A study found that Mozart’s Sonata, composed when he was 25, is a composition that can reduce the frequency of epileptic seizures, if heard for long periods on a daily basis.
Music Could Help Epilepsy Patients

Image for representational use only.Image Courtesy : Sciencenordic.com

Music is now widely used as a mode of treatment in the paradigms of psychological and cognitive treatment. It can cause changes in the brain and hence, the psychological status of an individual. Music therapy has risen an accepted method of medically prescribed treatment.

Music is being tried as a means to reduce episodes of epilepsy as well – it has been widely accepted that certain kinds of music can help in reducing the frequency of epileptic seizures. It is where the late Austrian composer, Wolfgang Amadeus Mozart, surprisingly comes to the rescue.

Mozart’s Sonata for two pianos in D major, K. 448, composed when he was 25, is a composition that can reduce the frequency of epileptic seizures, if heard for long periods on a daily basis — a study published in Epilepsia Open found. Another interesting aspect that emerged from the study is that a scrambled version of Mozart’s original composition, which bore the same mathematical pattern but lacked a similar rhythm, did not cause any significant reduction in the frequency of seizures.

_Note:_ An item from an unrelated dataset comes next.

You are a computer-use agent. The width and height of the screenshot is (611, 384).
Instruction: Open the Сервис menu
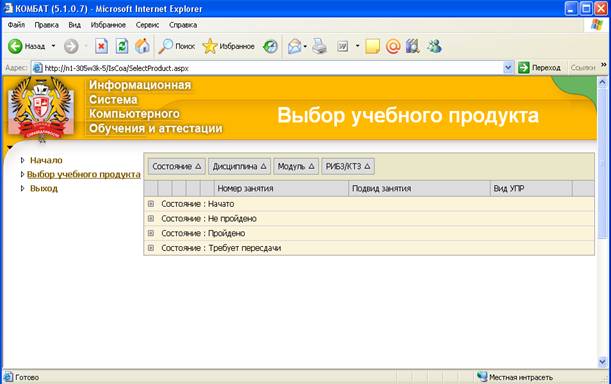pos(147,25)
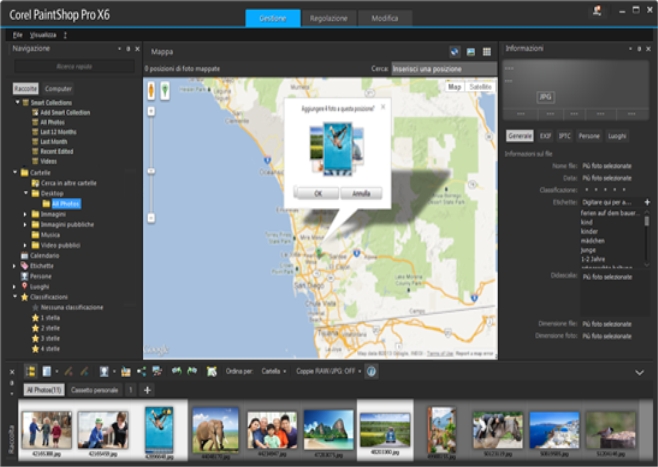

That the composition helps reduce epileptic seizures, is a new-found field of research which is only over a decade old. A plethora of studies have shed light on the effect of listening to Mozart’s composition during an epileptic seizure. What the new study establishes is that it is the original version that has the most profound effect.

Marjan Rafiee, a co-author of the study, from the Krembil Brain Institute in Toronto, Canada, reportedly explained the discovery. “In the past 15 to 20 years, we have learned a lot about how listening to one of Mozart's compositions in individuals with epilepsy appears to demonstrate a reduction in seizure frequency. But, one of the questions that still needed to be answered was whether individuals would show a similar reduction in seizure frequency by listening to another auditory stimulus – a control piece – as compared to Mozart," he said.

The researchers recruited patients for this year-long study. In the initial phase, half of the patients listened to the Sonata once, daily, for a period of three months. In the second phase, they were made to listen to the scrambled version for another three months. In the final phase, half of the patients first listened to the scrambled version for three months, and then switched to the original for the subsequent three months.

The patients’ daily seizure record was monitored for the entire period of the study while their daily medication was unchanged.

“Our results showed daily listening to the first movement of Mozart K.448 was associated with reducing seizure frequency in adult individuals with epilepsy," says Dr. Rafiee. "This suggests that daily Mozart listening may be considered as a supplemental therapeutic option to reduce seizures in individuals with epilepsy,” Rafiee reportedly remarked.

Epilepsy is a common neurological disorder and affects people worldwide. While there is widely available medications for this disease, over 30% of patients do not find it effective. In these cases, the Mozart’s Sonata music therapy could be an effective supplementary method of treatment.